## ASSIGNED TASK
After finding the line containing "Click the USB drive part of the media icon" below, please output that line and each following one through the line containing "Task: Open FE193J link in KUN15R row", exactly as written.

****

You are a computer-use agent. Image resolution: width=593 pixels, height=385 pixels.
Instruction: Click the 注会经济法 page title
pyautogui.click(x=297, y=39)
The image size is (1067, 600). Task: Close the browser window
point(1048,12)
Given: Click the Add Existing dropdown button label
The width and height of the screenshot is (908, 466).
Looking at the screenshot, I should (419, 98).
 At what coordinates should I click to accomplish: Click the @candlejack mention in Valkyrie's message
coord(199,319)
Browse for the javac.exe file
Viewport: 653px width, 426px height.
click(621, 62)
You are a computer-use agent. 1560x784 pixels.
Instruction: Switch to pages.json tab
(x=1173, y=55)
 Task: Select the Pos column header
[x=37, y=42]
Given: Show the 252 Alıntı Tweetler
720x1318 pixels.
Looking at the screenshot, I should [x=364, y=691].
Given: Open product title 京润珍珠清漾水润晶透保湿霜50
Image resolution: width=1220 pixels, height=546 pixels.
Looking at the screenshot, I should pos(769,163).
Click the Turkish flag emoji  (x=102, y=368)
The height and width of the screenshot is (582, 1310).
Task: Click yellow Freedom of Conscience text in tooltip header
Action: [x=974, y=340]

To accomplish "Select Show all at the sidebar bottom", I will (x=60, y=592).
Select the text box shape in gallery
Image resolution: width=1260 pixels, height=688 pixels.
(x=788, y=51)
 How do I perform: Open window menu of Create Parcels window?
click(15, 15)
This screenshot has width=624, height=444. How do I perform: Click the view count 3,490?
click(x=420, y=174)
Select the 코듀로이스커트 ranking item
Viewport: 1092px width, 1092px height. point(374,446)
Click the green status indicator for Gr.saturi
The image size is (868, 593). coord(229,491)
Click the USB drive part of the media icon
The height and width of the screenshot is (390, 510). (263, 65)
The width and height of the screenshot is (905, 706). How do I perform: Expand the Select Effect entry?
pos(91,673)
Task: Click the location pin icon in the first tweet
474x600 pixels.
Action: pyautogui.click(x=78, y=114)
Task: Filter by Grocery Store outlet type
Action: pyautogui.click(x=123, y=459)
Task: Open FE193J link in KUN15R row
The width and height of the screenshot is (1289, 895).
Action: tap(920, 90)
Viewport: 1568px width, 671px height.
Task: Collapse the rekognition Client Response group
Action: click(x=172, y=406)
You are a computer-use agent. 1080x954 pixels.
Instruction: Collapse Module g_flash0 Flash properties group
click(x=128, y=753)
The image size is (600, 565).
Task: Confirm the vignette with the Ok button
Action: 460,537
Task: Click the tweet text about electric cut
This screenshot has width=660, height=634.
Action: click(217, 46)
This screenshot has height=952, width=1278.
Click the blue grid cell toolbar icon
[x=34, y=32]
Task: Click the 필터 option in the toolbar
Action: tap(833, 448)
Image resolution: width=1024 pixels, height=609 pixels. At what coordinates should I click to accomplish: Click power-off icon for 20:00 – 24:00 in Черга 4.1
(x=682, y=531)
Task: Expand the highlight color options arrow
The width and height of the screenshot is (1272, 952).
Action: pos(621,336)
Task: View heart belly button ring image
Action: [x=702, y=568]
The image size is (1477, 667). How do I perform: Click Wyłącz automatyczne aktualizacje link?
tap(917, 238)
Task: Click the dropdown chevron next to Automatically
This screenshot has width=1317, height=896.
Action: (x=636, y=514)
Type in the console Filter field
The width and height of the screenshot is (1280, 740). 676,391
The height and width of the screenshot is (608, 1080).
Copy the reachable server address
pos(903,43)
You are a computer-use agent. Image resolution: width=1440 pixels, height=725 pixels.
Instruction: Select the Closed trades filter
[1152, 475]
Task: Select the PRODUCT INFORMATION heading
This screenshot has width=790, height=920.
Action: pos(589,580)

****

## RESPONSE
Click the USB drive part of the media icon
The height and width of the screenshot is (390, 510). (263, 65)
The width and height of the screenshot is (905, 706). How do I perform: Expand the Select Effect entry?
pos(91,673)
Task: Click the location pin icon in the first tweet
474x600 pixels.
Action: pyautogui.click(x=78, y=114)
Task: Filter by Grocery Store outlet type
Action: pyautogui.click(x=123, y=459)
Task: Open FE193J link in KUN15R row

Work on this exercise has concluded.